Salesforce AI Research and UC Berkeley have unveiled BFCL Audio, a new benchmark designed to rigorously evaluate the precision of AI models in handling audio-native function calls. In an announcement on its blog, the collaboration detailed how this extension of the existing BFCL framework addresses critical challenges in real-world voice interactions, particularly for enterprise applications where accuracy is paramount.
The initiative stems from a recognized gap in evaluating AI models' ability to reliably execute zero-shot function calls, a problem the team first tackled in 2022 with the Gorilla OpenFunctions models. The original BFCL benchmark evolved through several versions, from AST-based evaluation to multi-turn and agentic settings, becoming a foundational tool for text-based function calling. BFCL Audio now extends this crucial evaluation to the voice domain, acknowledging that real-world products rarely operate in pure text.
Voice interfaces are ubiquitous, appearing in phone support, in-car assistants, smart homes, wearables, and accessibility tools. In these scenarios, AI agents must balance natural, low-latency dialogue with precise action execution. For enterprises, automating customer support and call centers demands flawless function calling; a misheard account number or incorrect appointment time can lead to significant customer frustration and financial loss.
The Precision Problem in Voice AI
The report highlights two primary architectural paths for voice agents: End-to-End (E2E) speech-to-speech systems and Cascaded ASR → LLM → TTS pipelines. E2E models offer natural prosody and low latency, unifying reasoning over acoustics and semantics. However, they often lack tool-call precision without additional structure and have limited model availability. Cascaded systems, while leveraging mature text LLM stacks and offering modularity, face a critical bottleneck: ASR errors. Even minor transcription mistakes can be catastrophic for function calling, where APIs demand exact matches. The LLM in a cascaded system never "hears" the waveform, losing crucial acoustic cues that could recover intent.
Audio introduces systematic shifts compared to typed input, including conversational fillers, acoustic artifacts, accents, background noise, and the challenge of homophones or named entities (e.g., "John" vs. "Jon," "final report.pdf" vs. "finalReport.pdf"). These factors contribute to non-trivial word error rates from ASR systems, directly impacting the reliability of subsequent function calls.
To create BFCL Audio, existing text BFCL queries were naturally paraphrased into conversational-style speech.

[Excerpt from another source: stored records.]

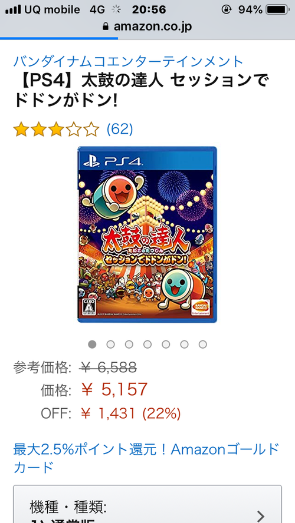Tap the CERO A rating badge
295x523 pixels.
pyautogui.click(x=88, y=306)
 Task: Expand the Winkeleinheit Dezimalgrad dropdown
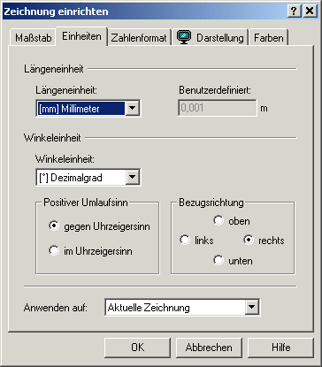133,177

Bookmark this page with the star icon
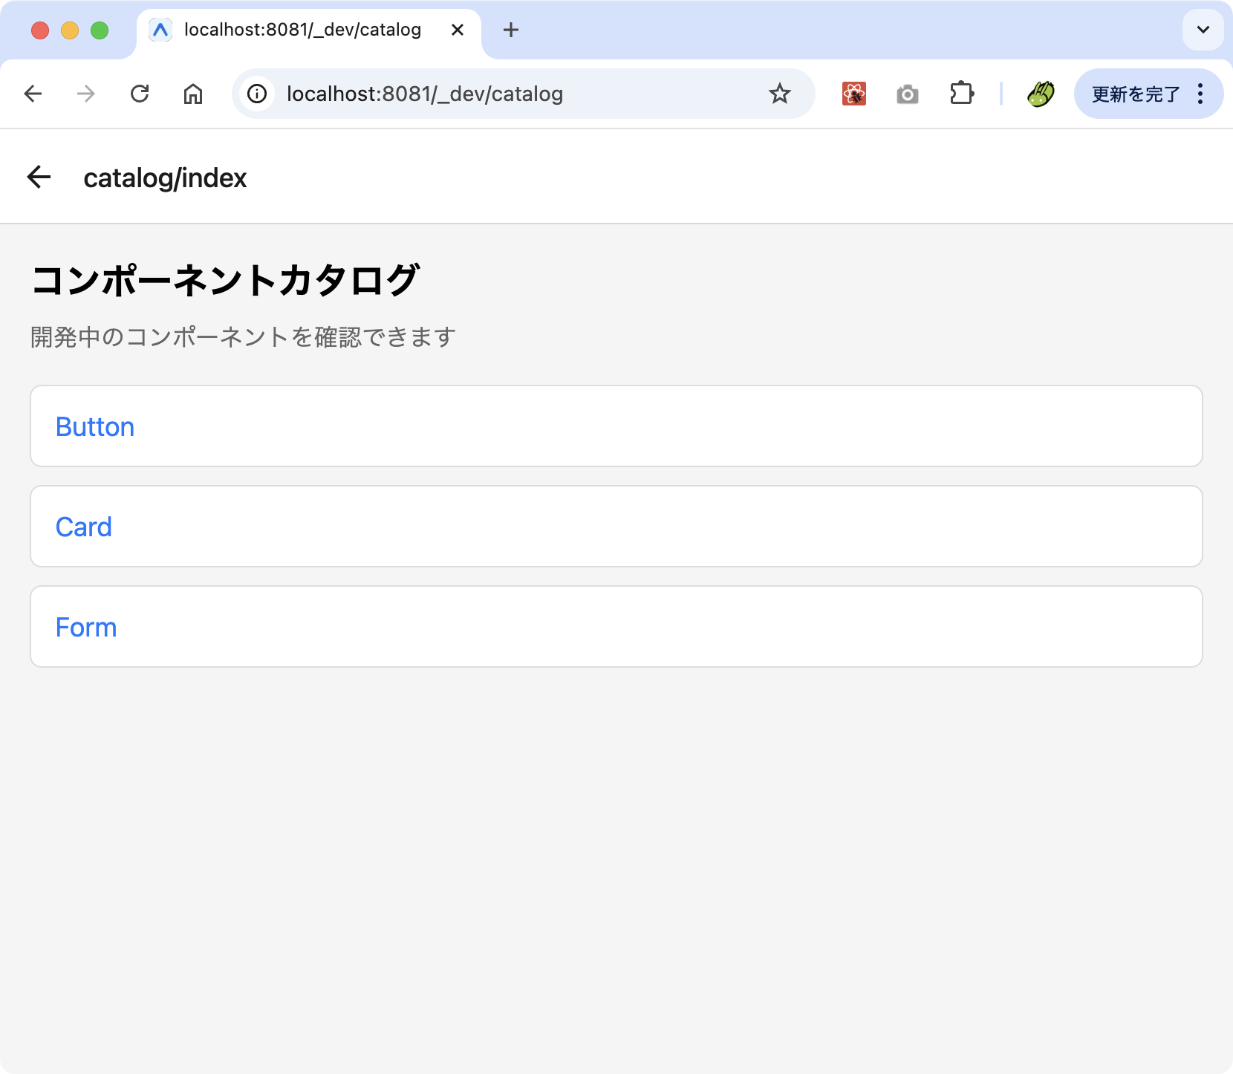point(779,94)
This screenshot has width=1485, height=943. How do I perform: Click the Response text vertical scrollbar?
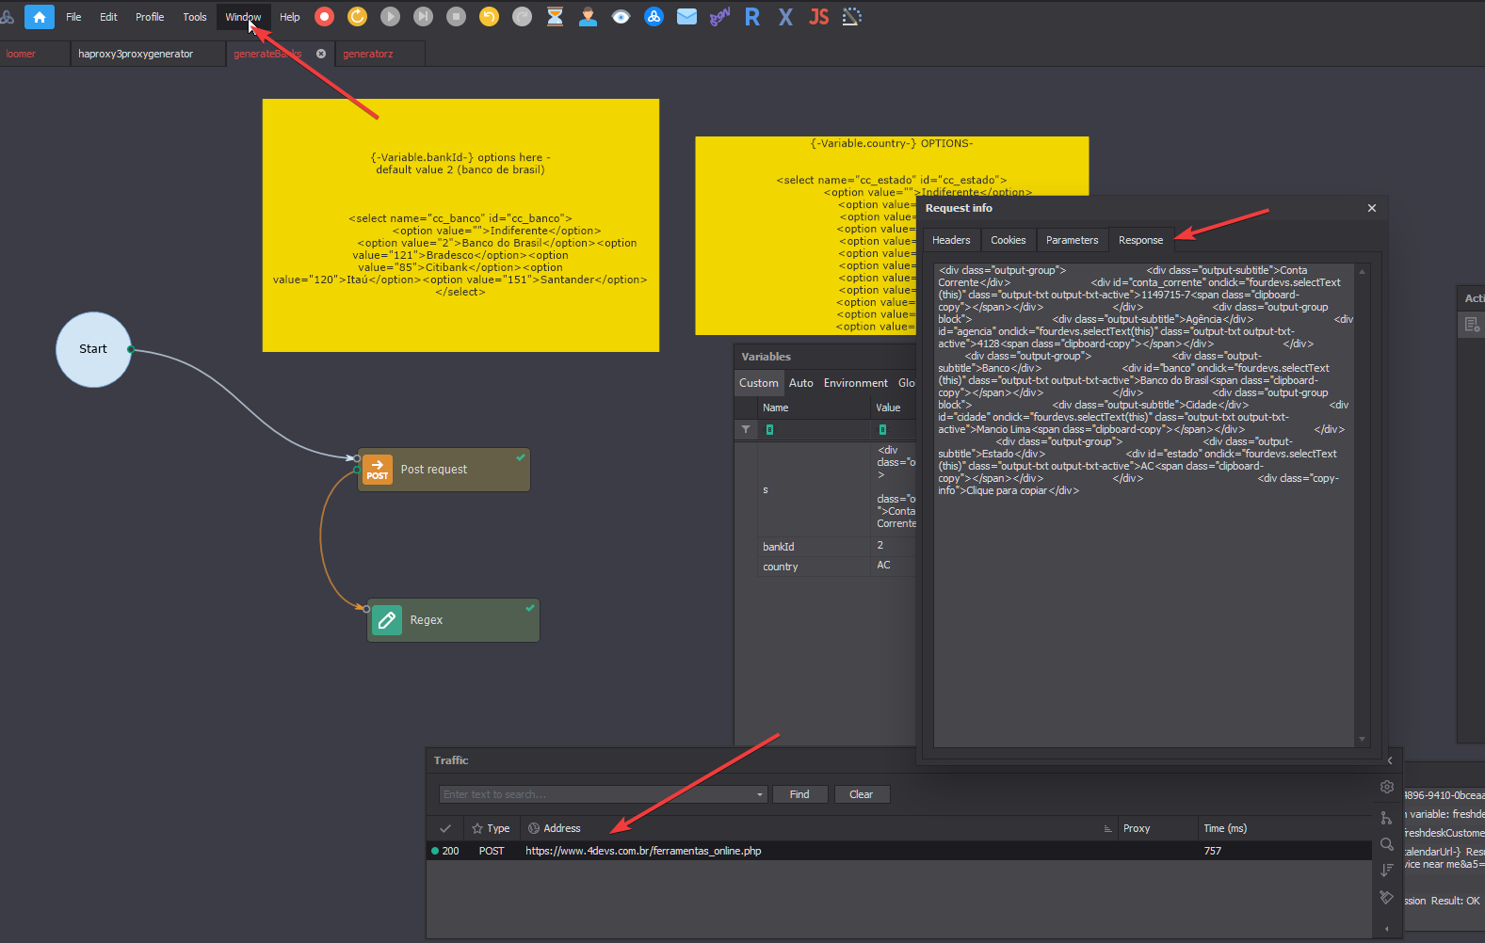click(1362, 505)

Synthetic audio was then generated using a variety of TTS engines to diversify inputs. For cascaded systems, each audio sample was pre-transcribed by three different ASR systems (OpenAI, ElevenLabs, Deepgram) to expose sensitivity to ASR choices. This multi-tier approach ensures a robust evaluation environment.
The evaluation protocol includes a system prompt to inform models they are operating in an audio setting, advising them to be robust to ASR errors and clarify ambiguous information. A key innovation is a clarification mechanism, where an LLM judge and a simulated user support spelling or disambiguation queries without penalizing the model for asking. This allows agents to confirm critical details before acting, preventing reckless tool calls. Clarification turns are ignored when computing the final function-calling score, ensuring they enable correctness rather than inflate scores.
Initial results from BFCL Audio reveal a significant performance drop. Pipelined systems typically see a 10-20% decrease relative to text-mode BFCL, largely due to failures in handling entity dictation. E2E models show an even higher degradation compared to the original text baseline. While E2E systems excel in naturalness and responsiveness for general conversation, they currently underperform pipelined systems specifically for function calling precision, indicating a weakness in their multimodal function calling capabilities. This underscores the ongoing challenge of building voice AI that is both natural and reliably precise.